No-fly list violates constitutional rights, U.S. judge rules
Citizens have no 'adequate' means of challenging their placement on the list, court finds
The U.S. government offers no adequate method for people to challenge their placement on its no-fly list, a federal judge ruled Tuesday in a case involving 13 Muslims who believe they're on the list.
U.S. District Court Judge Anna Brown found people lack a meaningful way to challenge their placement on the list, which bars them from flying to or within the United States. She also said the 13 people who sued the government have been unconstitutionally deprived of their right to fly.
- Ontario man says U.S. wrongly put him on no-fly list
- Alberta woman blames US no-fly list mix-up for grounding her
"This should serve as wake up call to the government," said American Civil Liberties Union attorney Hina Shamsi. "This decision also benefits other people wrongly stuck on the no-fly list because it affords them (an opportunity to challenge) a Kafkaesque bureaucracy."
U.S. Justice Department spokeswoman Dena Iverson said government attorneys were reviewing the decision.
'Liberties sacred' to a free society
Thirteen people — including four military veterans — challenged their placement on the list in 2010.
Initially, Brown said she couldn't rule on the case. In 2012, the 9th U.S. Circuit Court of Appeals disagreed and sent the case back to her.
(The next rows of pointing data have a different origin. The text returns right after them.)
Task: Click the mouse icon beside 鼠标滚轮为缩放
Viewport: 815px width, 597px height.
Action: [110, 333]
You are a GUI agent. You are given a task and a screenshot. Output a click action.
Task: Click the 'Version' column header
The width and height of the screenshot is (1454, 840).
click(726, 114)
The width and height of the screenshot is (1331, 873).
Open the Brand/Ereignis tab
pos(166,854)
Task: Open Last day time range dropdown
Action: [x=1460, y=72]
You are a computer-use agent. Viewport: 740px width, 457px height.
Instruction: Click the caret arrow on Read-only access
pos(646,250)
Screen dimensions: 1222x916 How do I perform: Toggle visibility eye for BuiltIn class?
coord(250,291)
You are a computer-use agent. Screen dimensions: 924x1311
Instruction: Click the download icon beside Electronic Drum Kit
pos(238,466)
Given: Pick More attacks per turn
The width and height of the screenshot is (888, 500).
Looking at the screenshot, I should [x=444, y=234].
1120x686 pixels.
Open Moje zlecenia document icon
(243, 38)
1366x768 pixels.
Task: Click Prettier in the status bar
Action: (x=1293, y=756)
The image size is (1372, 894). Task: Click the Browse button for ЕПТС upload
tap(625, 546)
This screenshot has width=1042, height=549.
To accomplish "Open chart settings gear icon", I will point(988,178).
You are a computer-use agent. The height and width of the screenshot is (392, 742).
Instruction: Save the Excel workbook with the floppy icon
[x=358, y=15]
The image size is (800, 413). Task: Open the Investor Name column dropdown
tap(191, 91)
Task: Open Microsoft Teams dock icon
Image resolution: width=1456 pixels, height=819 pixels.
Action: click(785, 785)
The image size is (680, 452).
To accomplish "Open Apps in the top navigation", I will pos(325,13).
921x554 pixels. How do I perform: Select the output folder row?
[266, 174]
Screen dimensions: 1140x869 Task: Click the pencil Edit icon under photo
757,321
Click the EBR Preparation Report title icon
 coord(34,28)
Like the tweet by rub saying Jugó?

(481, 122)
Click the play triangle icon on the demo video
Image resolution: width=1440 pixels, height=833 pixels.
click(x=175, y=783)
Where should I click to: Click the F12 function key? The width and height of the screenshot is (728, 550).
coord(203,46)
Brown ruled in August that the 13 people challenging their presence on the list had a constitutional right to travel and, on Tuesday, found the government violated that right.
"For many," Brown wrote in Tuesday's decision, "international travel is a necessary aspect of liberties sacred to members of a free society."
The judge said placement on the no-fly list turns routine travel into an "odyssey," and some of those on the list have been subjected to detention and interrogation by foreign authorities.
The no-fly list, a well-protected government secret, decides who is barred from flying at U.S. airports, and is shared with ship captains and 22 other countries. The FBI has said the list requires secrecy to protect sensitive investigations and to avoid giving terrorists clues for avoiding detection.
1000s of names on list
The no-fly list contains thousands of names and has been one of the government's most public counterterrorism tools since 9/11. It also has been one of the most condemned, with critics saying some innocent travellers have been mistaken for terrorism suspects.
The plaintiffs argued being on the list harms their reputations. Several who filed suit said they have been surrounded at airport security areas, detained and interrogated.
Brown expressed skepticism at the government's arguments in several court hearings in 2013 and earlier this year. U.S. government attorneys cautioned the judge not to engage in "policymaking" were she to rule against them.
The ruling shows Brown heeded that caution. She did not create a new procedure for those on the list to challenge their placement. Instead, Brown said the Department of Homeland Security needs to find a way to disclose to those on the list the unclassified information used to place them there.
More information needed
Since much of what is used for placement is classified, Brown said the government should provide people on the list with the nature and extent of the classified information, the type of threat they pose to national security, and the ways in which they can respond to the charges.
Her suggestions for an overhaul of the system hewed closely to those prescribed by the 9th Circuit in a separate case involving an Islamic charity.
The process "does not provide a meaningful mechanism for travellers who have been denied boarding to correct erroneous information in the government's terrorism databases," Brown ruled.
In January, a California woman successfully challenged her placement on the list, but the ruling did not address the broader constitutional implications.